Textauszug:
━━━━━━

Zweiter Paukenschlag: Sozialgericht Dresden beurteilt die Sanktionen bei Hartz IV ebenfalls als verfassungswidrig.

Das Urteil aus Gotha war schon eine Sensation. Das Sozialgericht hatte einen Vorlagebeschluss gefasst, in dem die Verfassungsmäßigkeiten der Sanktionen bei Hartz IV deutlich infrage gestellt werden. Dem schließt sich nun ein das Sozialgericht Dresden an. Der Druck auf die Politik und auf das Bundesverfassungsgericht wird damit deutlich erhöht (Az: S 20 AS 1507/14).

Im verhandelten Fall ging es um einen Hartz IV Bezieher der aufgrund seiner gesundheitlichen Einschränkungen eine Arbeitsstelle nicht antreten konnte. Das Sozialgericht Dresden urteilte, dass eine 100 % Sanktionierung rechtswidrig sei. Die Zumutbarkeit einer Arbeit mit gesundheitlichen Einschränkungen , die der Kläger nicht bekam, weil der Arbeitgeber kein Interesse an der Einstellung des Antragstellers hatte, führte dennoch zu einer Sanktion. Die vom Sozialgericht Gotha im Beschluss AZ: S 15 AS 5157/14 geäußerten Bedenken an der grundsätzlichen Verfassungsmäßigkeit der Sanktionsregelungen des SGB II werden von der erkennenden Kammer geteilt. "Damit kann es offen bleiben, ob die § 31 Abs. 1 Satz 1 Nr. 2 i. V. m. § 31a Abs. 1 Satz 3, § 31b SGB II wegen Verstoßes gegen das Grundrecht auf Gewährleistung eines menschenwürdigen Existenzminimums (Art. 1 Abs. 1 GG i. V. m. dem Sozialstaatsgebot, Art. 20 Abs. 1 GG) Verfassungswidrig sind, wovon die Kammer überzeugt ist (vgl. im Einzelnen SG Gotha, Vorlagebeschluss vom 26. Mai 2015 – S 15 AS 5157/14 –)

━━━━━━

Auszüge der Datensätze:

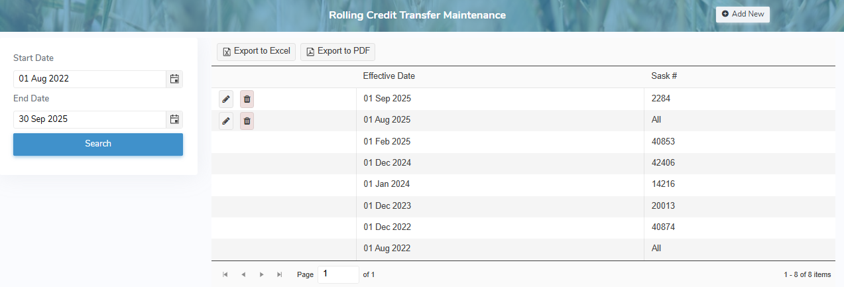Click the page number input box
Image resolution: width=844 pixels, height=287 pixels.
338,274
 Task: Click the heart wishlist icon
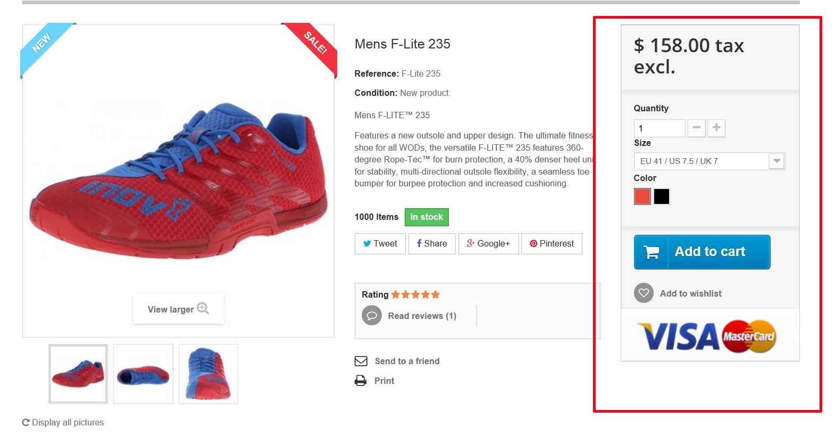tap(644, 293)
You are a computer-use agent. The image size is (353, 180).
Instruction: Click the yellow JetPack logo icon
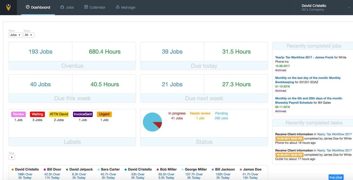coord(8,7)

━━━━━━

Arbeitsanweisungen:
(A) Beantworte diese Fragen zum Textauszug:
(i) Welches Aktenzeichen hat das Verfahren vor dem Sozialgericht Dresden?
(ii) Weshalb konnte der Hartz-IV-Bezieher im verhandelten Fall die Arbeitsstelle nicht antreten?
(iii) Von welchem Datum ist der Vorlagebeschluss des Sozialgerichts Gotha?
(B) Schreibe alle Datensätze neu und setze dabei „symbol“ an die Stelle von „icon“, ohne sonst etwas zu ändern. Die Bilder lässt du in deiner Antwort weg.

Lösungen:
(A)
(i) S 20 AS 1507/14
(ii) Wegen seiner gesundheitlichen Einschränkungen.
(iii) Vom 26. Mai 2015.

(B)
Click the page number input box
Image resolution: width=844 pixels, height=287 pixels.
338,274
 Task: Click the heart wishlist symbol
tap(644, 293)
You are a computer-use agent. The image size is (353, 180).
Instruction: Click the yellow JetPack logo symbol
coord(8,7)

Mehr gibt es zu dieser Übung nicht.